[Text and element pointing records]
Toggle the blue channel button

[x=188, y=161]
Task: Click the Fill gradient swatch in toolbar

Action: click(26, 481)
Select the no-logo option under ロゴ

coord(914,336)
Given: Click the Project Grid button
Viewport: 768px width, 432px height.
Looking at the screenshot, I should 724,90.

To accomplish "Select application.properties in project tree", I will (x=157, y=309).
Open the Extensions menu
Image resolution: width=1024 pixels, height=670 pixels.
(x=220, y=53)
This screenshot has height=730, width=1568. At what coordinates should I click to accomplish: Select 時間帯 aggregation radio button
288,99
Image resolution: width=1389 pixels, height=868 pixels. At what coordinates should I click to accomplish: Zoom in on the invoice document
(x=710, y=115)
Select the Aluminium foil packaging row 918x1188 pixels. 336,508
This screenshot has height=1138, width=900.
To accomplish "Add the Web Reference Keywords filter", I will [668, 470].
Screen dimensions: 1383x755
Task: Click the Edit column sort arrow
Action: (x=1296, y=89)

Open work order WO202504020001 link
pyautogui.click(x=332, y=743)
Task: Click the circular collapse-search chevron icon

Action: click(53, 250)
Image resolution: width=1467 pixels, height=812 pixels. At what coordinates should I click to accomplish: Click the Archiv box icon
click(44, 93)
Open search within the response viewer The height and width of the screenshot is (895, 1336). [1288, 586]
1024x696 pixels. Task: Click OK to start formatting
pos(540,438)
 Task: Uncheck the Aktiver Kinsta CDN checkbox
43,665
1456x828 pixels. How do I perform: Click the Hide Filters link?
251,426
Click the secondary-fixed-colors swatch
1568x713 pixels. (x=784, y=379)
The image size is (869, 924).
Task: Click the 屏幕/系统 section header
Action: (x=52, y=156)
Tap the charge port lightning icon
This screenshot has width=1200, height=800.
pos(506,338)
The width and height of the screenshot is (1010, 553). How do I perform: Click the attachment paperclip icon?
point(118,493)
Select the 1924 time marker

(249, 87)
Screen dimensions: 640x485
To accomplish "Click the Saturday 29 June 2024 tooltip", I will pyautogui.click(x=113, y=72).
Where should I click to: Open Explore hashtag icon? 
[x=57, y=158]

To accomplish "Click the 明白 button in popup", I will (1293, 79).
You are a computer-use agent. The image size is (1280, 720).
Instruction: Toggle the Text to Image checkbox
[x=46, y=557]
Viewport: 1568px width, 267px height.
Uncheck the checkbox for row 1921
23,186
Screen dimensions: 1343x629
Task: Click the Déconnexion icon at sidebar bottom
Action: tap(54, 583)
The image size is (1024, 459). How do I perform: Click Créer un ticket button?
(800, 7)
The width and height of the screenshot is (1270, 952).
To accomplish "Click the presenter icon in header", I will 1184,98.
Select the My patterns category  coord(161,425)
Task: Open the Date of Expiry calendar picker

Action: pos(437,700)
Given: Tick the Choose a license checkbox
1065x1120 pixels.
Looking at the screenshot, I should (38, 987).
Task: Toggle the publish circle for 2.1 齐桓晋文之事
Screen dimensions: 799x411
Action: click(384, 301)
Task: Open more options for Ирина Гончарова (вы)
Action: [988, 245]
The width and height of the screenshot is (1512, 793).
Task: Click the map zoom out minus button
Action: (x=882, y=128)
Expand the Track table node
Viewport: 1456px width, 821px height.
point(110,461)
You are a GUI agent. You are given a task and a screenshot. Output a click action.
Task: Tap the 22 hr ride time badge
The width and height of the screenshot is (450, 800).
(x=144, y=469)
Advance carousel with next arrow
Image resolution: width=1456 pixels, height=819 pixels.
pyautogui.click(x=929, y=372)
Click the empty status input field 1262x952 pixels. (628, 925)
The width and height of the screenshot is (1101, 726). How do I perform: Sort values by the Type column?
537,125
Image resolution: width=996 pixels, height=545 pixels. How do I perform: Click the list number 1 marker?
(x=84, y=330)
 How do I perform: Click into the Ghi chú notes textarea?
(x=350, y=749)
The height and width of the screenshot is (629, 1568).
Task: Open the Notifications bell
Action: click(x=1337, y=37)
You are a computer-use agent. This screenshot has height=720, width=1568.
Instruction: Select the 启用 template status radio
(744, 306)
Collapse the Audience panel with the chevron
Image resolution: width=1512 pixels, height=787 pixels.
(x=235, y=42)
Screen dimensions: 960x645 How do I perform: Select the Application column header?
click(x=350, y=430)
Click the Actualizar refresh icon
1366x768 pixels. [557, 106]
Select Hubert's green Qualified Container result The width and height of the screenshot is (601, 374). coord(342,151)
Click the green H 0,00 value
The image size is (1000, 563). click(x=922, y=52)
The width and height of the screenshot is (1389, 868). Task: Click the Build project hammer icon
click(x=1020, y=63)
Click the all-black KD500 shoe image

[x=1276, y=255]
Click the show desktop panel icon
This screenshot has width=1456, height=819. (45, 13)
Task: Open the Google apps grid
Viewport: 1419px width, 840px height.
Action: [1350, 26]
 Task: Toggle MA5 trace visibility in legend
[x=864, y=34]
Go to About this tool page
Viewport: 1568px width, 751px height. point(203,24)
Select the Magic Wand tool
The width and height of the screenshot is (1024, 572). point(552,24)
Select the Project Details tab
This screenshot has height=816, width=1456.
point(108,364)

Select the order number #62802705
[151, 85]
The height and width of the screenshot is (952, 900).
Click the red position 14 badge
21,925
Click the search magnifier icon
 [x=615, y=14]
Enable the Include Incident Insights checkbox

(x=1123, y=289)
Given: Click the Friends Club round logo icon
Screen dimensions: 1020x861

== What the task asks ==
List each line of the records above that contains the word "Toggle", copying every such line in full.

== Full solution ==
Toggle the blue channel button
Instruction: Toggle the Text to Image checkbox
Task: Toggle the publish circle for 2.1 齐桓晋文之事
 Task: Toggle MA5 trace visibility in legend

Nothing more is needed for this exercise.